_Task details_
In the records that follow, how many lines contain the word "height"? Give only that figure.
── Input data
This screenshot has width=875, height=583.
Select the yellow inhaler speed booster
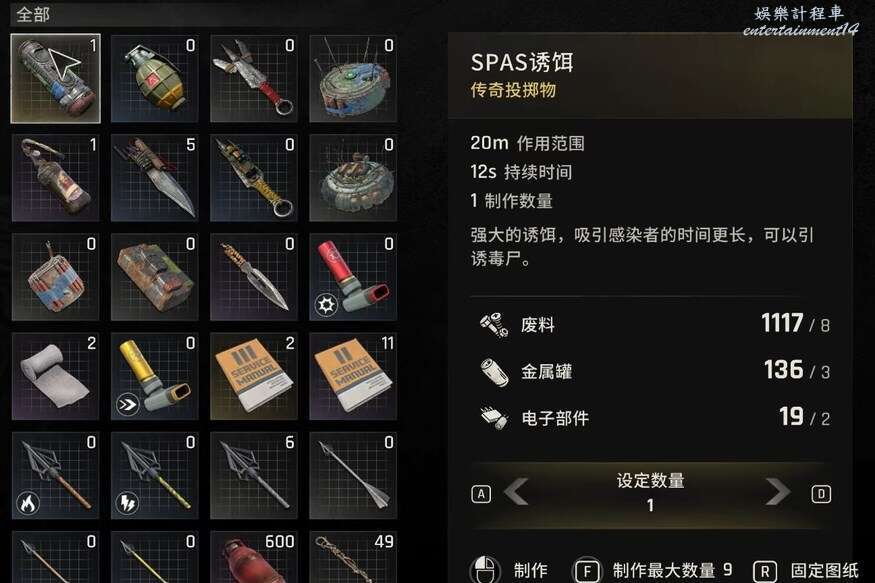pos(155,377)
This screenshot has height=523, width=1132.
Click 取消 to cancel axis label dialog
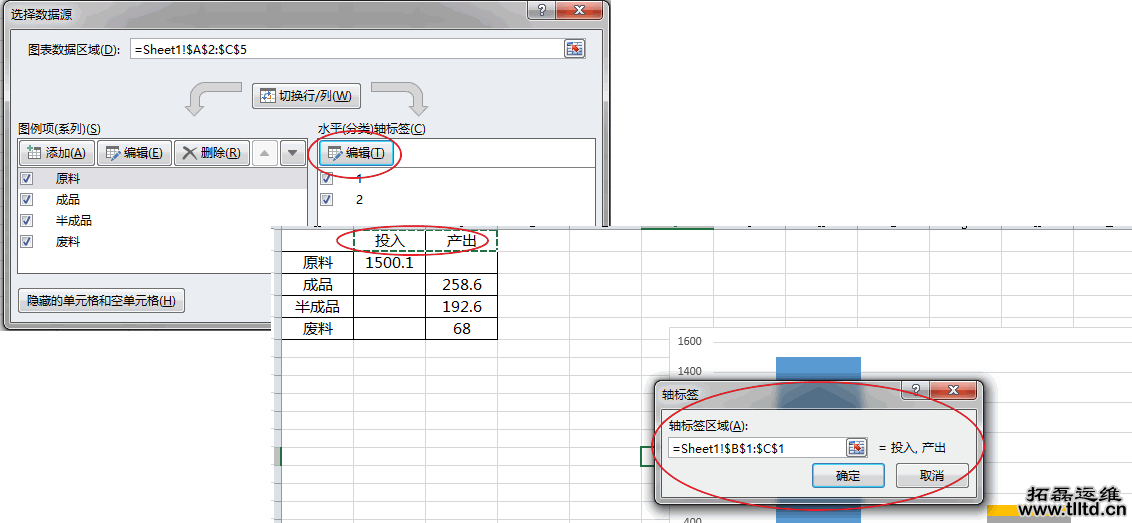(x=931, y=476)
────
── Input data
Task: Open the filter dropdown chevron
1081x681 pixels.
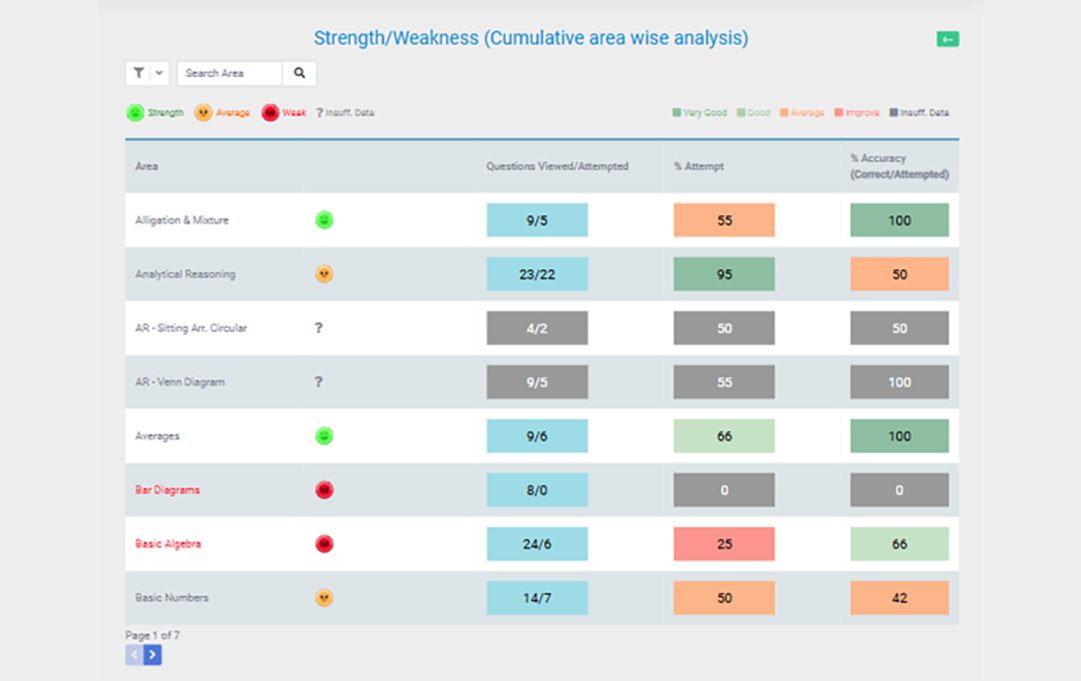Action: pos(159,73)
────
── Input data
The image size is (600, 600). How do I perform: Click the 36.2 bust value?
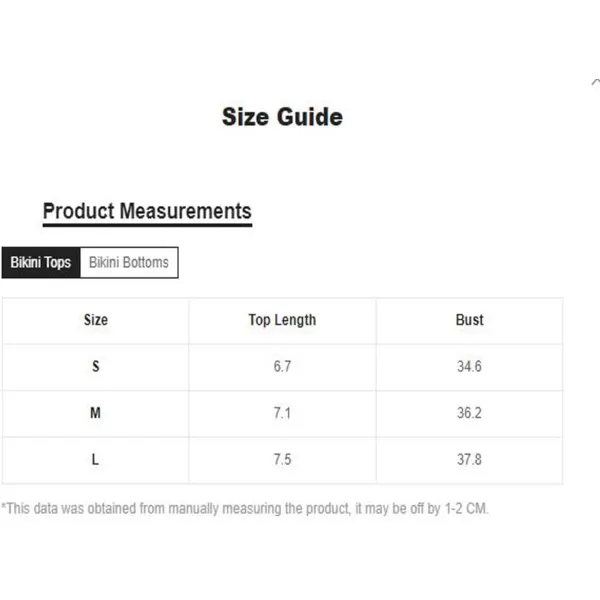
────
_Written response_
2